Een prachtige route die de grillige kustlijn volgt, brengt ons naar Hermanus. Er zijn veel walvisuitzichtpunten langs de weg. Als we hooguit 5 kilometer onderweg zijn, spot Alfred er een. Krein draait een parkeerhaven in, we stappen uit de auto. De walvis is inmiddels ondergedoken. Na 5 minuten laat hij zich kort zien.
Dat je vanaf 300 meter een walvis kan zien, zegt veel over zijn omvang. We wachten nog 10 minuten. Ik geloof het wel. Samen met mij steken An en Krein ook de weg over naar de auto. Met het portier in de hand klinken oeh ’s en aah’s aan de overkant: ‘hij springt en spuit water in de lucht!’ Dat willen wij natuurlijk ook zien, we steken opnieuw de straat over. De walvis steekt nog een paar keer boven het wateroppervlak uit.
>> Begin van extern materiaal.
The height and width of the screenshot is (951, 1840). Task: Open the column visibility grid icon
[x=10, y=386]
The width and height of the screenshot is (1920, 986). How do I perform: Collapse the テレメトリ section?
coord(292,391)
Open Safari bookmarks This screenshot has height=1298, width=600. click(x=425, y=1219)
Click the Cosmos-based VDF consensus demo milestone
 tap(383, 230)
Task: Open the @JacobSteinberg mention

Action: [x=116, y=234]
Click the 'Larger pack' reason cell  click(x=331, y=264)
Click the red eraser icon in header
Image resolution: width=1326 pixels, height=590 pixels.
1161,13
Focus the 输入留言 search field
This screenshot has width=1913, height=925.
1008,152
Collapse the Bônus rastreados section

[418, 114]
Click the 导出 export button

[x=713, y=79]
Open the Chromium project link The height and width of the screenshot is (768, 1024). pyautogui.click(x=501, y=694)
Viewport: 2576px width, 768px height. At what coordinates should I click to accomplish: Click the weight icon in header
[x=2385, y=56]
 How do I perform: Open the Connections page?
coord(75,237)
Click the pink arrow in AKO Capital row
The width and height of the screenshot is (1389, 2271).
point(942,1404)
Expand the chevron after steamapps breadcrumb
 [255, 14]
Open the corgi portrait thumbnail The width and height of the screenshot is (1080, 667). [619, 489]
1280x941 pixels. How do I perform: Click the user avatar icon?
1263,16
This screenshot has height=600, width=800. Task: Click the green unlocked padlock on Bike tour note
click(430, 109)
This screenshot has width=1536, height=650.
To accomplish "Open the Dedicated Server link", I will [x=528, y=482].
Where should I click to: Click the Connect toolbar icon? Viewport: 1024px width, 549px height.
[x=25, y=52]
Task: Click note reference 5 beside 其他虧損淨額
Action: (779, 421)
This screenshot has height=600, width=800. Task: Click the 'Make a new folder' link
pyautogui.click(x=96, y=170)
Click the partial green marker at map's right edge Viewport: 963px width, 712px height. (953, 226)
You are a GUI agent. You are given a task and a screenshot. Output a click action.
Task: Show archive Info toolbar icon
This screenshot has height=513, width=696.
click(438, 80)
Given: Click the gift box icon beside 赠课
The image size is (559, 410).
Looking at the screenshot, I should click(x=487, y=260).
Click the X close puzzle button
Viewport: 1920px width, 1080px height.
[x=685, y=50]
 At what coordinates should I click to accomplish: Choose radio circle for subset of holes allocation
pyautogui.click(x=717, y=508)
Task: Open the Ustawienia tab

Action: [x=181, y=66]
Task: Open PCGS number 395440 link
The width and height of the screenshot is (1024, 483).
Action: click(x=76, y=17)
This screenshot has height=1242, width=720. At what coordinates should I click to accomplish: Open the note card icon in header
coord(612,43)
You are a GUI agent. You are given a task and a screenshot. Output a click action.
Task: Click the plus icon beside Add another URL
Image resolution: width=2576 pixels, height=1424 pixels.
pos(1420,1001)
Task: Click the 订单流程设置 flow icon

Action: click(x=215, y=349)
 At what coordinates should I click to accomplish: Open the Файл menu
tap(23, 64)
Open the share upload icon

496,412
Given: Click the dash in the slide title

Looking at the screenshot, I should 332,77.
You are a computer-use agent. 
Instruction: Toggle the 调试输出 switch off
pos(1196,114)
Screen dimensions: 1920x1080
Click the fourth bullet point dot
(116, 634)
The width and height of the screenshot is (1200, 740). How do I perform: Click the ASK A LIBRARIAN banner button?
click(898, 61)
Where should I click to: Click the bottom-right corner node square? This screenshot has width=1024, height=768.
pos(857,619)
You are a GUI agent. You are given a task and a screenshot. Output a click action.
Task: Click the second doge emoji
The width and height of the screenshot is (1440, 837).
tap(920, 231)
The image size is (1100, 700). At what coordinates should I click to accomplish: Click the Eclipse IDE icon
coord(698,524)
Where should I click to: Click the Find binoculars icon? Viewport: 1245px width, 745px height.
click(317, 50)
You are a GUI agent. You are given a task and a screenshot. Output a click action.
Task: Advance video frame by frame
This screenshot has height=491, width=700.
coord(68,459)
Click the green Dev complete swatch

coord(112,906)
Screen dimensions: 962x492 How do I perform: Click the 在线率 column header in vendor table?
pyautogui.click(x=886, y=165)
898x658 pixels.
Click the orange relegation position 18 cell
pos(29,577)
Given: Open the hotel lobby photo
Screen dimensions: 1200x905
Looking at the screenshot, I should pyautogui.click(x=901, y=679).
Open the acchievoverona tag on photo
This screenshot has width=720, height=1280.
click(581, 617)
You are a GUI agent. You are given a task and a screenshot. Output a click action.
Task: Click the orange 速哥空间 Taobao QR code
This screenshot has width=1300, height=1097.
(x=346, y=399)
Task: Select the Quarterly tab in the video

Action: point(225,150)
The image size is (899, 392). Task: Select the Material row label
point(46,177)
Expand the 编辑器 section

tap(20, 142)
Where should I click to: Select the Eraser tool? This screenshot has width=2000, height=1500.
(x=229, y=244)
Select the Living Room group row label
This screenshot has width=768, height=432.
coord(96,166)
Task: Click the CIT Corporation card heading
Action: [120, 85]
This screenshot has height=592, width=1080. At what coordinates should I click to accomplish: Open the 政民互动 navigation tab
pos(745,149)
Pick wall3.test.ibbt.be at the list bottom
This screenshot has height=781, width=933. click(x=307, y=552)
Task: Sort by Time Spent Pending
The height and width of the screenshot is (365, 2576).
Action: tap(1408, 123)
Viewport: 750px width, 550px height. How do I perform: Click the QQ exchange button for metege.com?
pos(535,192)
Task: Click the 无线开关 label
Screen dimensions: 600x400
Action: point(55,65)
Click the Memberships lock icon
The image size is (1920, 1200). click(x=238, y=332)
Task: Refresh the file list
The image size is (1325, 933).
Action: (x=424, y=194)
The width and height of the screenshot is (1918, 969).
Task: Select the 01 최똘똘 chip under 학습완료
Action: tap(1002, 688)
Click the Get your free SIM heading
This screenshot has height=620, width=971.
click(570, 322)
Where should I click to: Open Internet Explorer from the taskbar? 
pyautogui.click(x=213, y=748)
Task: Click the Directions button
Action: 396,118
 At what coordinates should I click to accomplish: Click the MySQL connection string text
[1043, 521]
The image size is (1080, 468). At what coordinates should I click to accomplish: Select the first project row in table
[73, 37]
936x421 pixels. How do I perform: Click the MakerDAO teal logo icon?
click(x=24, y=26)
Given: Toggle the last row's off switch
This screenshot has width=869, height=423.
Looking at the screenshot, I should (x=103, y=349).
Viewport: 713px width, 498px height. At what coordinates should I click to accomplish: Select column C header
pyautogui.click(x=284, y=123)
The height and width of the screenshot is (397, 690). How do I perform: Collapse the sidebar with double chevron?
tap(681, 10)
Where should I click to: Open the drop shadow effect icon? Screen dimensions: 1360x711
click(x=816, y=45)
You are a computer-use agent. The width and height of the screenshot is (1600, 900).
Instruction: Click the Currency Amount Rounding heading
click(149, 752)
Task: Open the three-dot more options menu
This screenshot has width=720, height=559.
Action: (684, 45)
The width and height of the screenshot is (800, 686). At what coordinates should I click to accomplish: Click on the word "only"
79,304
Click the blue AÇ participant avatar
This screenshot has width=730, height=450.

We vervolgen onze weg naar Hermanus waar je deze enorme beesten op slechts 10 meter afstand vanaf de kust kunt spotten; de Indische Oceaan is hier diep. Een wandelpad van 12 kilometer lang kronkelt langs de kust. De natuur is hier overweldigend, rotspartijen die in zee doorlopen waarop met bruut geweld golven stuk slaan. Rockdassies, een soort cavia maar dan zo groot als een konijn, zien we veelvuldig. Walvissen zijn er niet.
Desondanks toch blij dat we Hermanus hebben gezien en de mooie ‘whale-route’ hebben ervaren. Met weemoed stap ik ons appartement binnen, onze laatste activiteit ligt achter ons.